* **Exercise requirements**
Select each line in the data below that contains the string "chevron" and copy those lines. Letter case must match.

>> begin Extracted information

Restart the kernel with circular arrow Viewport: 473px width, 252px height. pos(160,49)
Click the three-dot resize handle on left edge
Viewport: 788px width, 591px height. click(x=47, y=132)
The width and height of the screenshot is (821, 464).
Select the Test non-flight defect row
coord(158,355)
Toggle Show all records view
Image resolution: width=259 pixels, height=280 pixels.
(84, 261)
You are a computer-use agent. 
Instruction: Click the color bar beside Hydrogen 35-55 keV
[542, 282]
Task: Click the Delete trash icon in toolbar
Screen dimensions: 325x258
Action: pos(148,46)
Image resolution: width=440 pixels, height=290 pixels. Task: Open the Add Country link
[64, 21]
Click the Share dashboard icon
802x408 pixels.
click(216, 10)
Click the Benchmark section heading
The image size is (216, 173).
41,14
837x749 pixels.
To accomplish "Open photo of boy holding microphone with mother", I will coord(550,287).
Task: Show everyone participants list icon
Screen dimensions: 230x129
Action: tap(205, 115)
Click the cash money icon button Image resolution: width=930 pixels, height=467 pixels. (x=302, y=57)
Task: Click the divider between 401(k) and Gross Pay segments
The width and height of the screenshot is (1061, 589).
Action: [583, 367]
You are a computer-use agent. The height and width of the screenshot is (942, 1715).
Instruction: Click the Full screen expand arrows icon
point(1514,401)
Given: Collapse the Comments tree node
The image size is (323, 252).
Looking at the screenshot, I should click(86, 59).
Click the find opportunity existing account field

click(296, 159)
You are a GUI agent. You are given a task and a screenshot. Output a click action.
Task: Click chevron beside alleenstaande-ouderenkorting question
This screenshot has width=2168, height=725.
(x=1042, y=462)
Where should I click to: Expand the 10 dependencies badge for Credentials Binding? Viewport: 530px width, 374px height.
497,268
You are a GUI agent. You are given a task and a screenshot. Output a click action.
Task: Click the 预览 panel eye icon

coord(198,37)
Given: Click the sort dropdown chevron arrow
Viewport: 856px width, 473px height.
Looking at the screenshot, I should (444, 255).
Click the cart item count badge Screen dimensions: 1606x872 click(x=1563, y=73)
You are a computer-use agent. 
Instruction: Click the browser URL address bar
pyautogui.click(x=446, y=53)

>> end Extracted information

* **Correct result**
Task: Click chevron beside alleenstaande-ouderenkorting question
Given: Click the sort dropdown chevron arrow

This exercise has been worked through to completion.